Standaert C J, Herring S A, Halpern B, King O

机构信息

Department of Rehabilitation Medicine, University of Washington, Seattle, USA.

出版信息

Phys Med Rehabil Clin N Am. 2000 Nov;11(4):785-803.

Abstract

Spondylolysis is a relatively common incidental radiographic finding that, most frequently, is asymptomatic. Isthmic spondylolysis with a lesion in the pars interarticularis may be a significant cause of pain in a given individual, particularly in adolescent athletes involved in sports with repetitive spinal motions. The pars lesion likely represents a stress fracture of the bone caused by the cumulative effect of repetitive stress imposed by physical activity. The lesion frequently presents as focal LBP and can often be identified on plain radiography.
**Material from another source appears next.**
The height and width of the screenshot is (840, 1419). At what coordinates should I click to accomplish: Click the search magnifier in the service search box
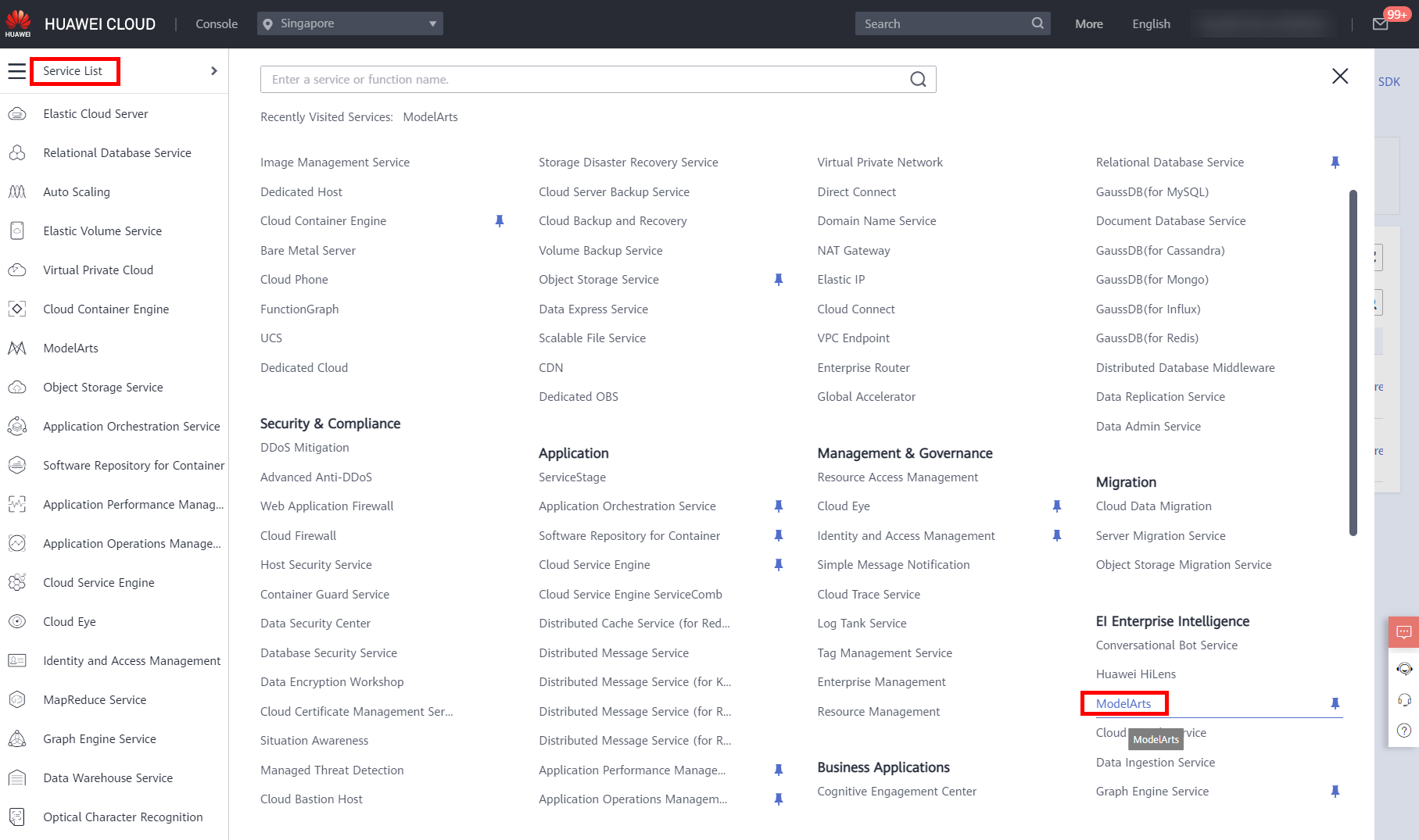coord(918,80)
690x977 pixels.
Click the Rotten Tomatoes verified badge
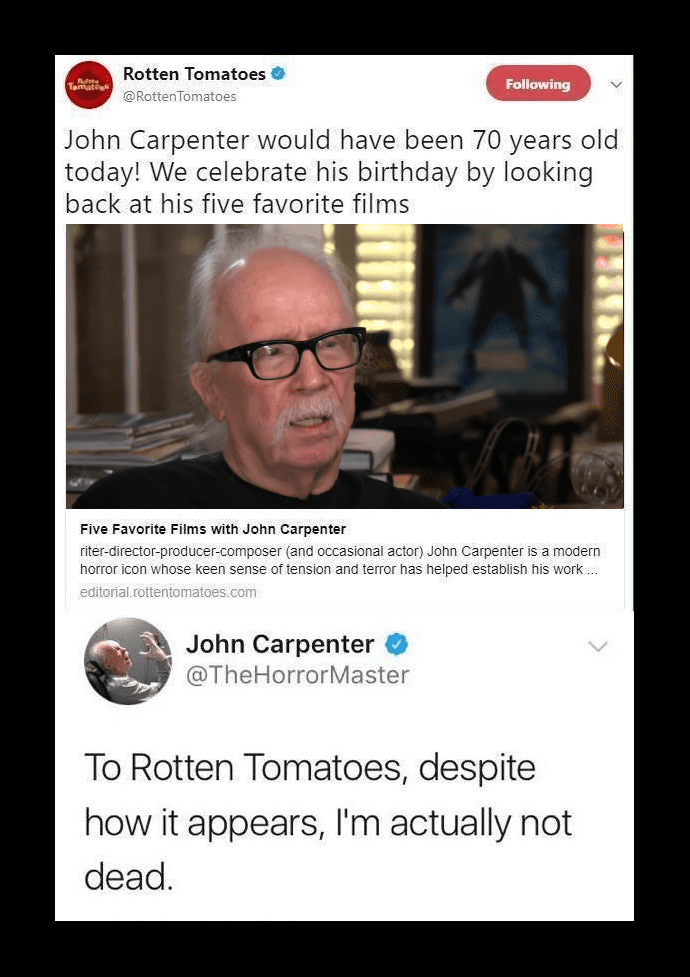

Advanced imaging with SPECT, CT, and MR imaging may be needed to ascertain the acuity of the lesion, assist in identifying a particular pars lesion as potentially symptomatic, and to exclude other spinal pathology that may be present. Conservative treatment is usually successful in controlling symptoms and restoring function; only a small percentage of patients require surgical intervention for pain or progressive spondylolisthesis. Based on current evidence, treatment requires activity restriction (i.e., temporary discontinuation of the aggravating sport or activity) and may require bracing to achieve treatment goals, although healing, pain relief or both may occur without brace application. A full understanding of spinal biomechanics and pathophysiology, the role of diagnostic imaging, and treatment options is needed to care for these patients.

摘要

椎弓峡部裂是一种相对常见的偶然影像学表现,大多数情况下无症状。关节突部有病变的峡部裂性脊椎滑脱可能是特定个体疼痛的重要原因,尤其是参与反复进行脊柱运动的青少年运动员。关节突部病变可能是由于体育活动施加的反复应力的累积效应导致的骨应力性骨折。该病变常表现为局限性腰痛,通常可通过X线平片识别。可能需要进行SPECT、CT和MRI等先进成像检查,以确定病变的严重程度,协助识别特定的关节突部病变是否可能有症状,并排除可能存在的其他脊柱病变。保守治疗通常能成功控制症状并恢复功能;只有一小部分患者因疼痛或进行性椎体滑脱需要手术干预。根据目前的证据,治疗需要限制活动(即暂时停止加重病情的运动或活动),可能需要使用支具来实现治疗目标,不过即使不使用支具,也可能实现愈合、缓解疼痛或两者兼具。要护理这些患者,需要全面了解脊柱生物力学和病理生理学、诊断成像的作用以及治疗选择。